# Playing music in shop



## Howitzer (23 Nov 2009)

What's the deal with regards to playing music in a shop, do you have to pay both IMRO and PPI?

[broken link removed]
http://www.imro.ie/


----------



## mathepac (23 Nov 2009)

The short answer is Yes - IIRC, PPI if it's broadcast over the airwaves, IMRO if played to a "live audience" in an entertainment venue (disco, club, dance, pub), shop, shopping centre, lift, etc

Once you pay the agreed fee you get a certificate and a sticker for the premises concerned.


----------



## jhegarty (23 Nov 2009)

Just buy a cd of royalty free music. Then you don't have to pay anyone.


----------



## Howitzer (23 Nov 2009)

Uhm, isn't that, more or less, the same? Why are there 2 public(?) bodies doing what appears to be the same thing?

Do you have to pay both if you just play the radio, or just play cds?


----------



## Howitzer (23 Nov 2009)

jhegarty said:


> Just buy a cd of royalty free music. Then you don't have to pay anyone.

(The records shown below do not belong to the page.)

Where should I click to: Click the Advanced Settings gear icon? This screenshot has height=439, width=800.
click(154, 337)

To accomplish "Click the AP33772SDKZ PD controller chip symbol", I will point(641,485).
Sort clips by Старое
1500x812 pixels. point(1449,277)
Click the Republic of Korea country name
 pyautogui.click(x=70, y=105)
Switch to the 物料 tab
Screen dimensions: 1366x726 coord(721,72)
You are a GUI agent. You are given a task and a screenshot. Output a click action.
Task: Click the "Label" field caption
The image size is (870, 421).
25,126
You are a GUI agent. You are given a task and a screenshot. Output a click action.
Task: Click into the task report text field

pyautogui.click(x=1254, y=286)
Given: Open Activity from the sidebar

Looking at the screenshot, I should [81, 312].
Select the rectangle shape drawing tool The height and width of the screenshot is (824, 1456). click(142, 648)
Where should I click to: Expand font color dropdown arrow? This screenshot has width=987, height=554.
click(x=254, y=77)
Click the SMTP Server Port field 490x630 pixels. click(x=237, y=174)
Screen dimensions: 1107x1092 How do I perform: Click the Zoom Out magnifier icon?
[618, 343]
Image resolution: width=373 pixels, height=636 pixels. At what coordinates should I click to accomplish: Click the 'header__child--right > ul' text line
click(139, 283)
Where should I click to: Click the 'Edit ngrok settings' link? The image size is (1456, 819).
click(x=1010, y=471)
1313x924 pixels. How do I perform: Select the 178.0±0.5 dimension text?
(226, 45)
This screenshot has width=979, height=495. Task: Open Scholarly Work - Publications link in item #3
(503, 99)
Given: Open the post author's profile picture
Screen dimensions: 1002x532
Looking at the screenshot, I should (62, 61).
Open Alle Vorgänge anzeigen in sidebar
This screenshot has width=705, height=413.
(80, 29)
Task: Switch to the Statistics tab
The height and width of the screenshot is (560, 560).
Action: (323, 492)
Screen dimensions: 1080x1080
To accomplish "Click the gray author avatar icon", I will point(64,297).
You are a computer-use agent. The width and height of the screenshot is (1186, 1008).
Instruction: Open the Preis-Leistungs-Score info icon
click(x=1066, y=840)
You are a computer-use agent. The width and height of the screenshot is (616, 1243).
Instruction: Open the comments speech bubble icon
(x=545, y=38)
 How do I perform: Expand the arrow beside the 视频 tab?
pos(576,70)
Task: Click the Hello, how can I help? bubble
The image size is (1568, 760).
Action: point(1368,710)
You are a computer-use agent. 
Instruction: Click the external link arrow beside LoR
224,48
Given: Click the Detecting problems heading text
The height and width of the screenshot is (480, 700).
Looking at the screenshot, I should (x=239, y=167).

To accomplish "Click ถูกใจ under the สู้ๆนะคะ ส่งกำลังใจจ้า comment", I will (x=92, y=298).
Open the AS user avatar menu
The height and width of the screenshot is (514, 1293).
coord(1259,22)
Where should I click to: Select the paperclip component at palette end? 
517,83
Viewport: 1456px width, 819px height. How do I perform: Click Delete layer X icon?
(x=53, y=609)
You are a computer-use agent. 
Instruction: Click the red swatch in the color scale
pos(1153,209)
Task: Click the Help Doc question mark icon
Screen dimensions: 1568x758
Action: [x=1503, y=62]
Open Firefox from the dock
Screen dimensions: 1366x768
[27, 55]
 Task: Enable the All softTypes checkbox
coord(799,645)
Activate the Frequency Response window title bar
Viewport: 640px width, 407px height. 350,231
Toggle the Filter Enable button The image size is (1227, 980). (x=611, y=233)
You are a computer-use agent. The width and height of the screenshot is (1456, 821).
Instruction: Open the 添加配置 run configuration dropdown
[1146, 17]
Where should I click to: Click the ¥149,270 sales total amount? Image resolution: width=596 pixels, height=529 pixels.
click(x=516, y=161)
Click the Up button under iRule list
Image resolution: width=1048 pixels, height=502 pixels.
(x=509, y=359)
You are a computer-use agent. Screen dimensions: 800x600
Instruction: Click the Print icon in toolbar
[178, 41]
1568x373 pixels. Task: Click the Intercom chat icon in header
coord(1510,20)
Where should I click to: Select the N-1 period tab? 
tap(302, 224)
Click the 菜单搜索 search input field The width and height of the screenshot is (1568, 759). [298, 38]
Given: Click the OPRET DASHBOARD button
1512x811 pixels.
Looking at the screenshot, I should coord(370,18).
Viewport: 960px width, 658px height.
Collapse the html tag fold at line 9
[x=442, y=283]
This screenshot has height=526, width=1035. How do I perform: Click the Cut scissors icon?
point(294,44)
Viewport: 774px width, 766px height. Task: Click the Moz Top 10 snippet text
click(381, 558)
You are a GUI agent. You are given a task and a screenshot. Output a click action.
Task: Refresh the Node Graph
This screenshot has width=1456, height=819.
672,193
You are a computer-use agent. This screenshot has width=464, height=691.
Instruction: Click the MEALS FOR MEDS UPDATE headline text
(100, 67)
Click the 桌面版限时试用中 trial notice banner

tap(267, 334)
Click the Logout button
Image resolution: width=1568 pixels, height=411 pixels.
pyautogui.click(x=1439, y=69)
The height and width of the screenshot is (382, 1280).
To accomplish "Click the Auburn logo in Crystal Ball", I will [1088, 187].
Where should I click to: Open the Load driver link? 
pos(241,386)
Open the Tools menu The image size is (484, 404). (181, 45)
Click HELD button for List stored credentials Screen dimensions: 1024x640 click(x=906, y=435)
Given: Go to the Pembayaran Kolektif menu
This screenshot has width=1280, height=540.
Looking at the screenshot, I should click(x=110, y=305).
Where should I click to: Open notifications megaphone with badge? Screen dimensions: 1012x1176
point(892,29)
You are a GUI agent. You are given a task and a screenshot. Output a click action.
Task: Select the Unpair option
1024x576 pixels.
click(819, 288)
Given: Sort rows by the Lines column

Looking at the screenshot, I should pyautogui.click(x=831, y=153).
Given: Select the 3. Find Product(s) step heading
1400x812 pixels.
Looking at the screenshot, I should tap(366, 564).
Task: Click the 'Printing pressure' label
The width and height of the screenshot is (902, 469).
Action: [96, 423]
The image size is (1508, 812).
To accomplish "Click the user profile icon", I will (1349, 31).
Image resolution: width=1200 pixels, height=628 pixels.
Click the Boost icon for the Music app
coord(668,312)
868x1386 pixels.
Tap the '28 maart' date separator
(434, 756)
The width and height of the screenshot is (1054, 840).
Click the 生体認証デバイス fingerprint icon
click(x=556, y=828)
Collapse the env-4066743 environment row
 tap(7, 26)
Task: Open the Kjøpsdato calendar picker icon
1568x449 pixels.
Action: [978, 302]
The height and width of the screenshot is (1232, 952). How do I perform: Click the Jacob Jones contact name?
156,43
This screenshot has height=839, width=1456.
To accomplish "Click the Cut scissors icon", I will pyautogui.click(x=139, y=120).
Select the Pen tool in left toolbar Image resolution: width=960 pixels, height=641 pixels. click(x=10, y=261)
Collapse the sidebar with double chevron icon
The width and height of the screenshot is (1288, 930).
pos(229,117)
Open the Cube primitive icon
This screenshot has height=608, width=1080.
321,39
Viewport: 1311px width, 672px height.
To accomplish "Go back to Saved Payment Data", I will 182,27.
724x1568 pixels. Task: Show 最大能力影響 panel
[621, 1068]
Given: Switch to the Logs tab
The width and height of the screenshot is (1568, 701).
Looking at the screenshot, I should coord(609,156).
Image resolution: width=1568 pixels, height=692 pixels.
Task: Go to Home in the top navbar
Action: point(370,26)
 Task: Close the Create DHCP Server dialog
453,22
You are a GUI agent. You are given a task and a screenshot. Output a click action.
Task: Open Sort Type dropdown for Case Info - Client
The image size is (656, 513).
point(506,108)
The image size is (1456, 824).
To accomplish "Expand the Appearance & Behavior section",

What constitues "royalty free" - Bach and Mozart?


----------



## jhegarty (23 Nov 2009)

Howitzer said:


> What constitues "royalty free" - Bach and Mozart?




It's music that has gone out of copyright, so yes Bach and Mozart would be the sort of thing.


----------



## Berni (23 Nov 2009)

jhegarty said:


> It's music that has gone out of copyright, so yes Bach and Mozart would be the sort of thing.


 
Just because the original is out of copyright, doesn't mean that it is automatically fair game. 
Particular arrangements or performances of the work can also be copyrighted, so you would need to check the particular cd you plan to use.


----------



## Caveat (23 Nov 2009)

Playing the radio might solve a lot of problems.


----------



## Howitzer (23 Nov 2009)

Caveat said:


> Playing the radio might solve a lot of problems.


Don't you still have to pay both bodies even if you only use the radio?


----------



## DB74 (23 Nov 2009)

From FAQ's on IMRO site

_If commercially produced sound recordings (CDs, tapes or records) are being used as a means of entertainment, a licence from the record manufacturers is required. This organisation is known as Phonographic Performance (Ireland) Limited (PPI). Therefore, in the case of, say, discothèques, a licence is required from IMRO to authorise the public performance of the music and a second licence is required from PPI to authorise the use of the sound recordings. Royalties for the music are paid to composers and royalties from the sound recordings are paid to the record manufacturers. _


----------



## MarysCross (25 Nov 2009)

Playing music when putting customers on hold is also covered.


----------



## Bluebells (26 Nov 2009)

Caveat said:


> Playing the radio might solve a lot of problems.



 This may well be an Urban Myth, but was it not just playing a radio that started the whole thing?

In the US some years ago, a singer heard himself on the radio in the barber shop where he was having his hair cut, and realised that the owner was using the radio to entertain his customers, and should be paying royalties.


----------



## emaol (26 Nov 2009)

http://www.boards.ie/vbulletin/showthread.php?t=2055485862&page=1

This thread on boards.ie explains all in detail.
Would appear that there is very little wriggle-room apart from not playing any music or creating it yourself.


----------



## gianni (27 Nov 2009)

Howitzer said:


> Uhm, isn't that, more or less, the same? Why are there 2 public(?) bodies doing what appears to be the same thing?


 
I doubt that they are public bodies.


----------